China said it will conduct regular annual naval exercises in the western Pacific later this month, emphasising its rights to do so in the face of regional fears about its growing military strength.
China has been building new submarines, surface ships and anti-ship ballistic missiles as part of its naval modernisation, and in August made a trial launch of its first aircraft carrier, a retrofitted Soviet vessel.
“This is an annual, planned routine drill. It is not directed at any specific country or target and is in keeping with relevant international laws and practices,” a two-line statement on the Defence Ministry’s website (www.mod.gov.cn) said, Reuters reports.
“China’s freedom of navigation and other legal rights should not be obstructed,” it said, without giving further details about where the drills would occur.
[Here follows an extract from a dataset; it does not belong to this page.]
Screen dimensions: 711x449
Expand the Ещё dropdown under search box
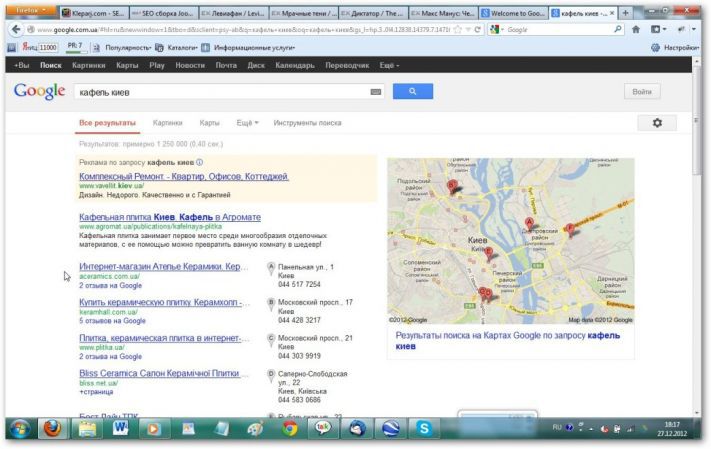click(x=247, y=123)
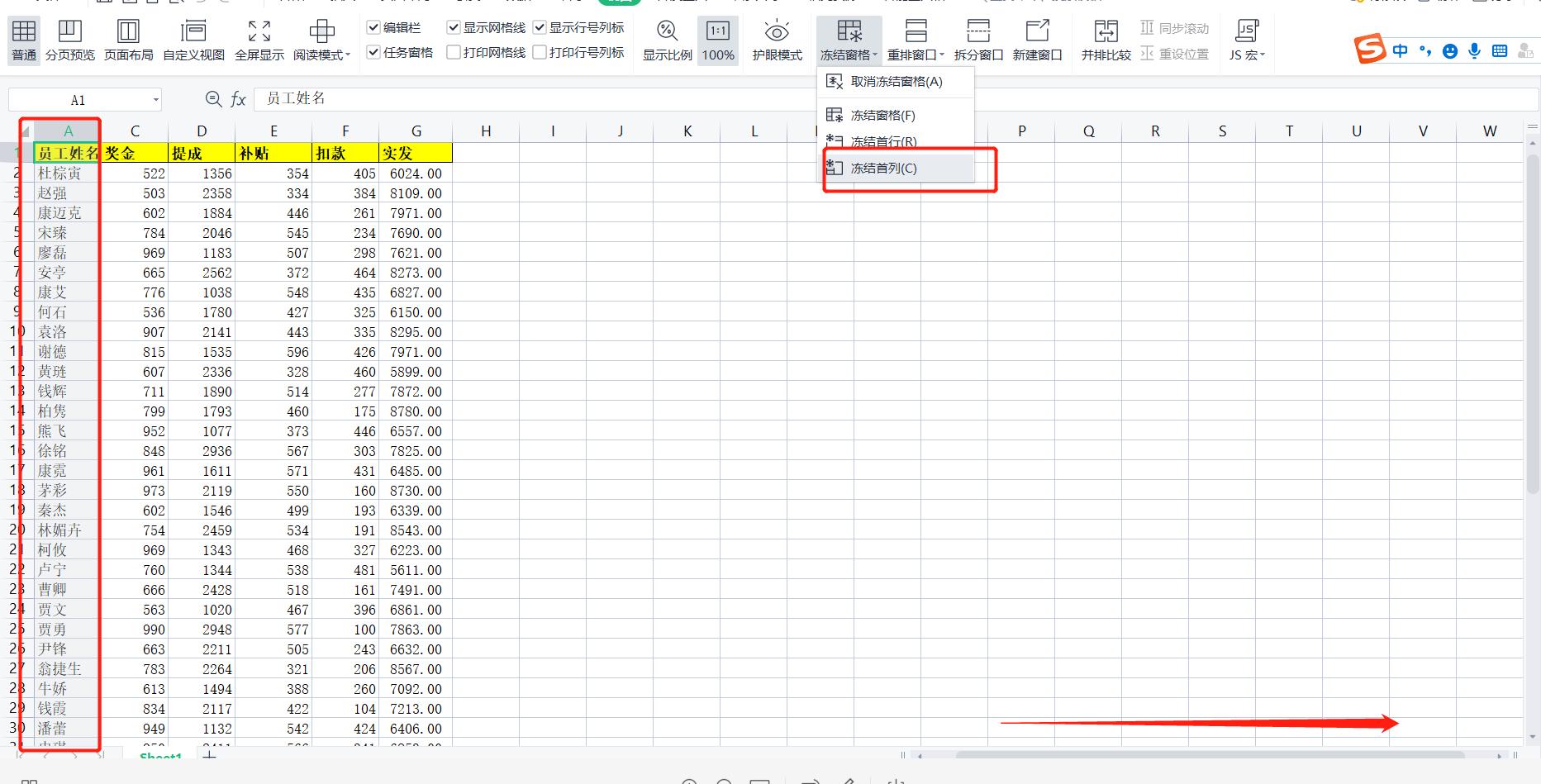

China’s growing reach at sea is raising regional concerns that have fed into long-standing territorial disputes in energy-rich waters that could speed up military expansion across Asia.
A week ago, U.S. President Barack Obama and Australian Prime Minister Julia Gillard unveiled plans to deepen the U.S. military presence in the Asia-Pacific, with 2,500 U.S. Marines operating out of a de facto base in northern Australia.
In the past year, China has had run-ins at sea with Japan, Vietnam and the Philippines. The incidents — boat crashes and charges of territorial incursions — have been minor, but the diplomatic reaction has often been heated.
Tense maritime stand-offs have persisted in the disputed South China Sea, where key shipping lanes carry some $5 trillion a year in world trade.
Chinese state media has said that building a strong navy that is commensurate with China’s rising status is a necessary step in China’s efforts to safeguard its increasingly globalised national interests.